During inference, none of that is possible. The decoder starts with only one token. At each step it processes the entire current prefix through the full decoder stack — all six layers, with their attention blocks, feed-forward networks, residual connections, and layer normalizations — to produce one output token. Then it appends that token and processes the now-longer prefix again. (Practical implementations use KV caching to avoid redundant recomputation, but even with caching, each new token still requires a full forward pass through all layers for its own position.)

Each new token therefore requires processing the complete current prefix, not just the newly appended token.

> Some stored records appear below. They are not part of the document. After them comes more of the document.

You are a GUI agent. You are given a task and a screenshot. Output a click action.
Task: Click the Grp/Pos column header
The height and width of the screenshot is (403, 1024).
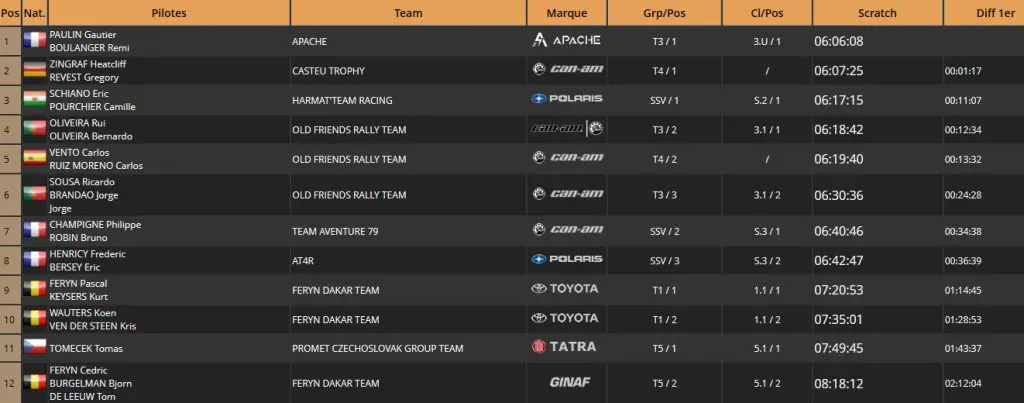click(x=664, y=13)
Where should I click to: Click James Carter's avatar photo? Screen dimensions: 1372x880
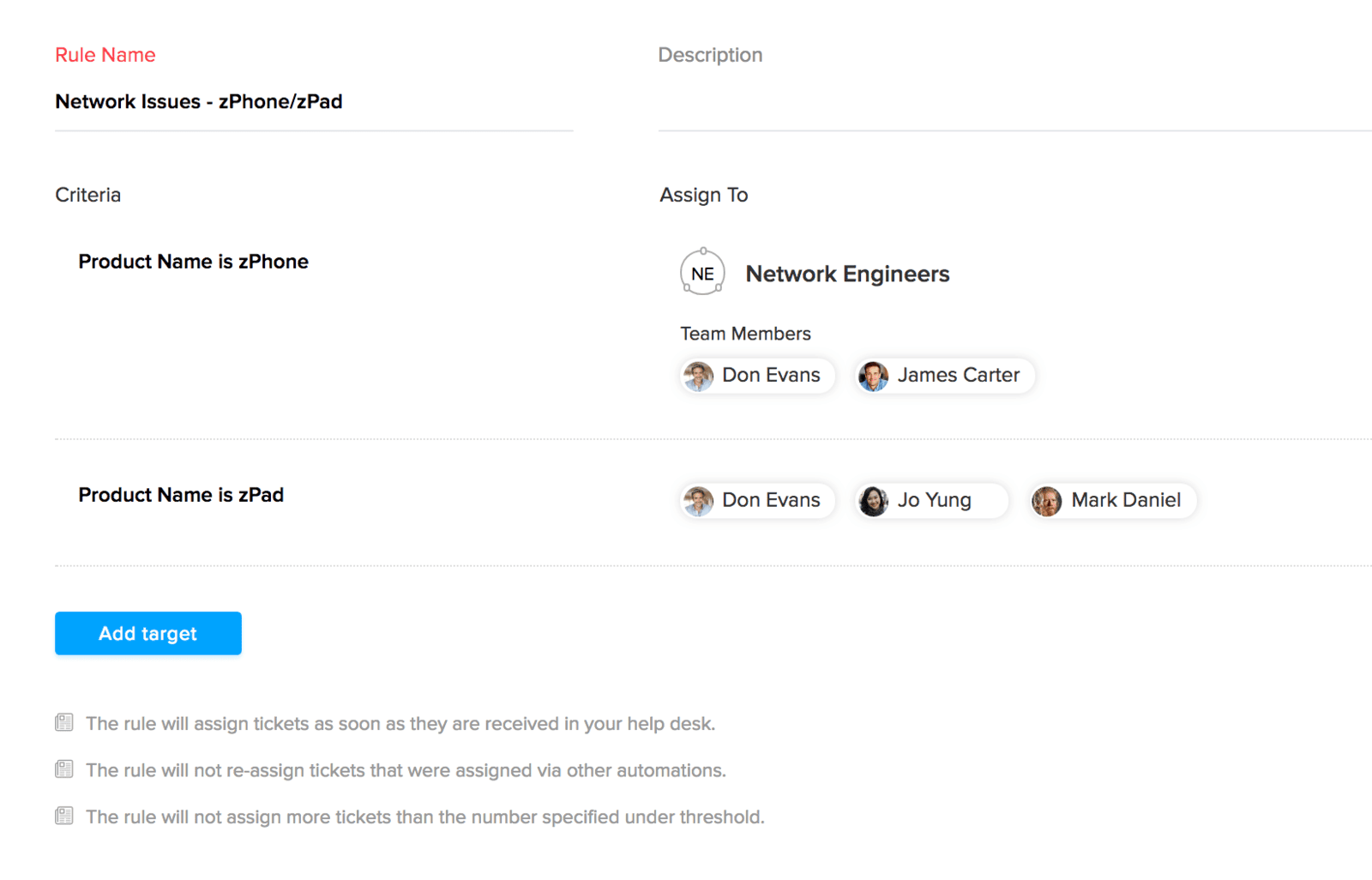pos(873,376)
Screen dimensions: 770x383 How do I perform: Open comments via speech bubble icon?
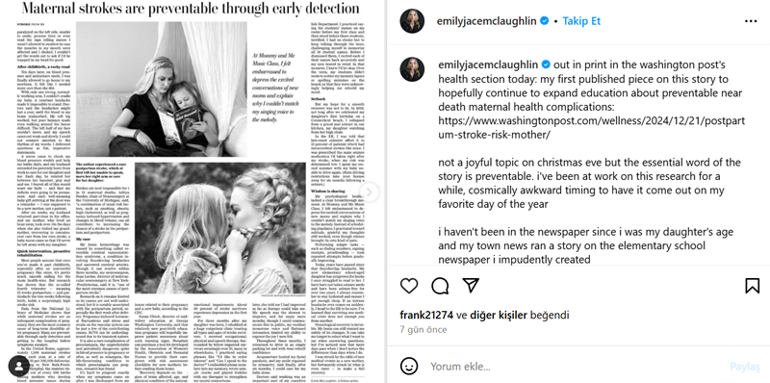click(x=440, y=285)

So while the Transformer architecture got rid of recurrence and allowed parallelization during training, generation at inference time is still inherently sequential. Each step depends on the output of the previous step. You cannot run step 3 until step 2 has finished, because step 3 needs the token that step 2 generated.

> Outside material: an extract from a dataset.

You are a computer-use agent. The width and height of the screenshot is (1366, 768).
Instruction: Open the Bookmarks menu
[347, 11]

This is one of the fundamental practical limitations of the autoregressive Transformer decoder, and a lot of research in the field has focused on making inference faster without compromising the quality of the generations.

Closing Thoughts

And with that, we have finally unpacked the Transformer architecture from the ground up.

What initially looks like a very intimidating architecture is, in reality, a very systematic composition of a few powerful ideas repeated again and again: self-attention to build contextual representations, cross-attention to connect the decoder back to the input sentence, feed-forward networks to refine those representations further, and residual connections plus layer normalization to make the whole thing train stably.

At a high level, that is really what a Transformer is doing. The encoder reads and contextualizes the input sequence. The decoder then uses that contextualized information, along with the tokens it has already generated, to produce the output sequence one token at a time. Everything else in the architecture exists to make that process expressive, stable, and scalable.

And in many ways, that is exactly why this architecture turned out to be such a landmark moment in deep learning. It was not just another sequence model. It changed the way we think about modeling language, context, and long-range dependencies altogether. Most of the large language models and generative AI systems we see today are, in one form or another, descendants of the same core idea — whether they retain both an encoder and a decoder, or collapse to a decoder-only architecture as most modern LLMs do.

So if you have made it till here, you now do not just know what a Transformer is. You also know what is happening inside it when it processes a sentence, how the encoder and decoder interact, why masking is needed, and why inference looks different from training.

And that, for me at least, is the point where the Transformer stops feeling like a buzzword and starts feeling like an actual machine whose moving parts you can reason about.